Specification
Description
BAY-2402234 is a potent and selective dihydroorotate dehydrogenase (DHODH) inhibitor for the treatment of myeloid malignancies. BAY 2402234 is a selective low-nanomolar inhibitor of human DHODH enzymatic activity. In vitro, it potently inhibits proliferation of AML cell lines in the sub-nanomolar to low-nanomolar range. BAY 2402234 induces differentiation of AML cell lines also in a sub-nanomolar to low-nanomolar range, demonstrating the anticipated mode of action in cellular mechanistic assays. In vivo, BAY 2402234 exhibits strong in vivo anti-tumor efficacy in monotherapy in several subcutaneous and disseminated AML xenografts as well as AML patient-derived xenograft (PDX) models.
Synonyms
BAY-2402234; BAY 2402234; BAY2402234; Orludodstat; Orludodstatum
IUPAC Name
(S)-N-(2-chloro-6-fluorophenyl)-4-(4-ethyl-3-(hydroxymethyl)-5-oxo-4,5-dihydro-1H-1,2,4-triazol-1-yl)-5-fluoro-2-((1,1,1-trifluoropropan-2-yl)oxy)benzamide
Canonical SMILES
FC1=C(NC(C2=CC(F)=C(N3N=C(CO)N(CC)C3=O)C=C2O[C@@H](C)C(F)(F)F)=O)C(Cl)=CC=C1
InChI
InChI=1S/C21H18ClF5N4O4/c1-3-30-17(9-32)29-31(20(30)34)15-8-16(35-10(2)21(25,26)27)11(7-14(15)24)19(33)28-18-12(22)5-4-6-13(18)23/h4-8,10,32H,3,9H2,1-2H3,(H,28,33)/t10-/m0/s1
InChI Key
KNVJMHHAXCPZHF-JTQLQIEISA-N
Solubility
Soluble in DMSO
Shelf Life
>3 years if stored properly
Storage
Dry, dark and at 0-4 °C for short term (days to weeks) or -20 °C for long term (months to years).
Biological Target
BAY-2402234 is a dihydroorotate dehydrogenase (DHODH) inhibitor with an IC50 of 1.2 nM.
Drug Formulation
This drug may be formulated in DMSO
Elemental Analysis
C, 48.43; H, 3.48; Cl, 6.81; F, 18.24; N, 10.76; O, 12.29
HS Tariff Code
2934.99.9001
In Vitro Activity
To investigate the effect of BAY 2402234 on AML (acute myeloid leukemia) cell differentiation, the ability of the drug to upregulate the differentiation marker CD11b was assessed in MOLM-13 and HEL cells. In both cell lines, dose-dependent upregulation of CD11b was observed after BAY 2402234 treatment (Fig. 2a, b, Supplementary Fig. 1a), with EC50s of 3.16 nM in MOLM-13 cells and 0.96 nM in HEL cells (Supplementary Table 3). Whether BAY 2402234 induces cell cycle arrest and apoptosis in AML cells was also evaluated. Treatment with the inhibitor dose-dependently slowed cell doubling (Fig. 2e), induced G2-M cell cycle arrest (Fig. 2f) and induced apoptosis (Fig. 2g) of the cells in a dose- and time-dependent manner.

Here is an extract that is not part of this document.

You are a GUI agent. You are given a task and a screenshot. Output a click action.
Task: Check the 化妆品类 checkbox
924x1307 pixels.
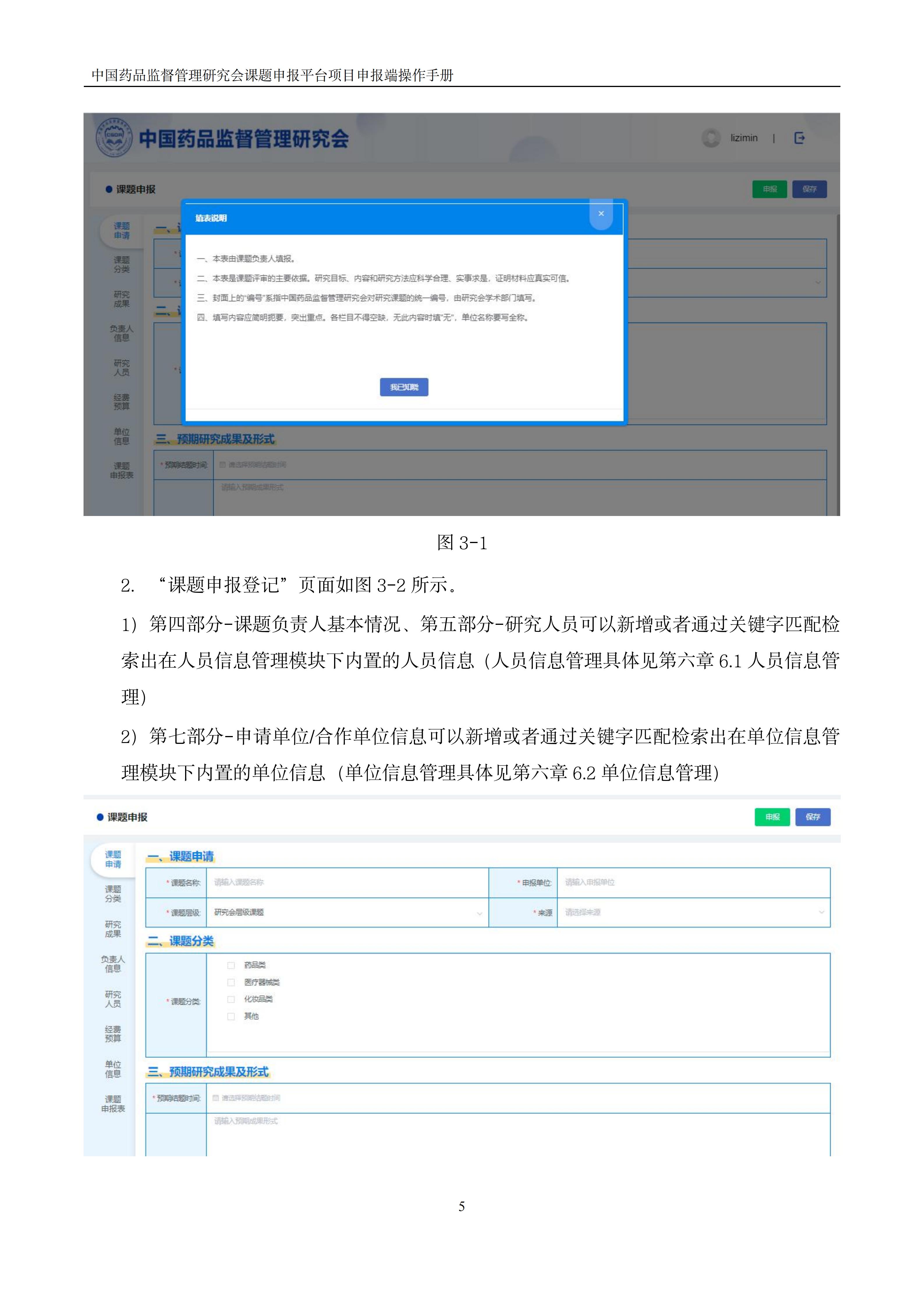coord(231,999)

Reference: Leukemia. 2019 Oct;33(10):2403-2415. https://www.nature.com/articles/s41375-019-0461-5
In Vivo Activity
The anti-tumor activity of BAY 2402234 was evaluated in three systemic AML xenograft models transplanted by tail vein injection. In HL-60 xenografts, treatment with BAY 2402234 nearly doubled the median survival of mice from 13 to 25 days and showed improved efficacy compared to treatment with cytarabine (Fig. 3f). In MV4-11 xenografts, 70% of mice treated with BAY 2402234 were still alive at the study-endpoint (day 46 of treatment) whereas all of the vehicle-treated mice died by day 28 (Fig. 3g). In a disseminated MOLM-13 xenograft model, tumor burden in the peripheral blood, bone marrow and spleens of control and BAY 2402234-treated mice was analyzed after 8 days of treatment. At that time point, over 40% of the peripheral blood cells in the control mice were human HLA-ABC-positive leukemia cells whereas human leukemia cells represented about 4% of circulating cells in the BAY 2402234 treated mice (Supplementary Fig. 4a).
Reference: Leukemia. 2019 Oct;33(10):2403-2415. https://www.nature.com/articles/s41375-019-0461-5
Shipping
Shipped under ambient temperature as non-hazardous chemical. This product is stable enough for a few weeks during ordinary shipping and time spent in Customs.
Stock Solution Storage
0-4 °C for short term (days to weeks), or -20 °C for long term (months).